Tehran, February 08: Iran is cutting ties with the British Museum in protest at repeated delays in the loan to Tehran of an ancient Persian treasure, the Cyrus Cylinder, local media reported on Sunday.

“Since the Cyrus Cylinder has not been transferred to Iran, we will lodge a complaint against the British Museum to UNESCO and cut ties,” Hamid Baghai, who heads Iran’s cultural heritage and tourism organisation, said in the reports.

Baghai said the museum had failed to meet a final deadline of Sunday, leading to the cut and Iran’s decision to notify the United Nations Educational, Scientific and Cultural Organisation.

Many historians regard the cylinder, discovered in 1879, as the world’s first declaration of human rights.

It was written at the order of Persian ruler Cyrus the Great after his conquest of Babylon in 539 BC and is currently with the British Museum in London.

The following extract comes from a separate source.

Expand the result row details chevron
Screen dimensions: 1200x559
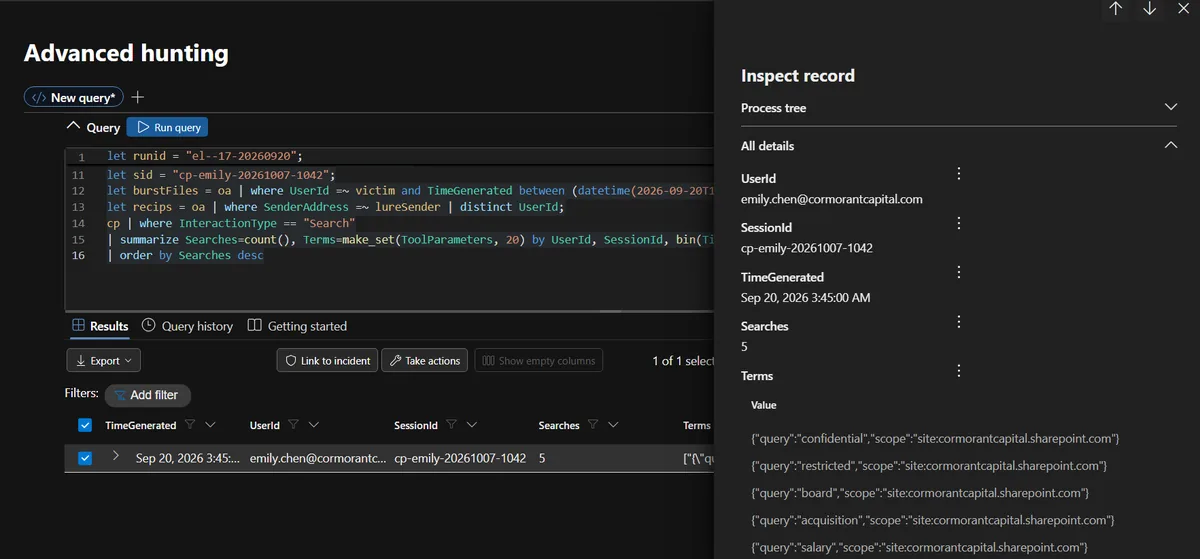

“The British Museum told us they will transfer it to us in September, then they said November, and then finally said January 16. We have so far spent around 200,000 dollars on additional security devices to protect the loaned cylinder,” Baghai added.

“Then we got a letter saying they cannot send the cylinder following the Ashura day incidents,” he said, referring to deadly clashes in Tehran between security forces and opposition supporters on the day of a Shiite ritual on December 27.

Baghai said the museum later told Tehran it had more “fragments belonging to the cylinder and the cylinder will be transferred to Iran … So we gave them a final two weeks to keep their word,” a period which ended on Sunday.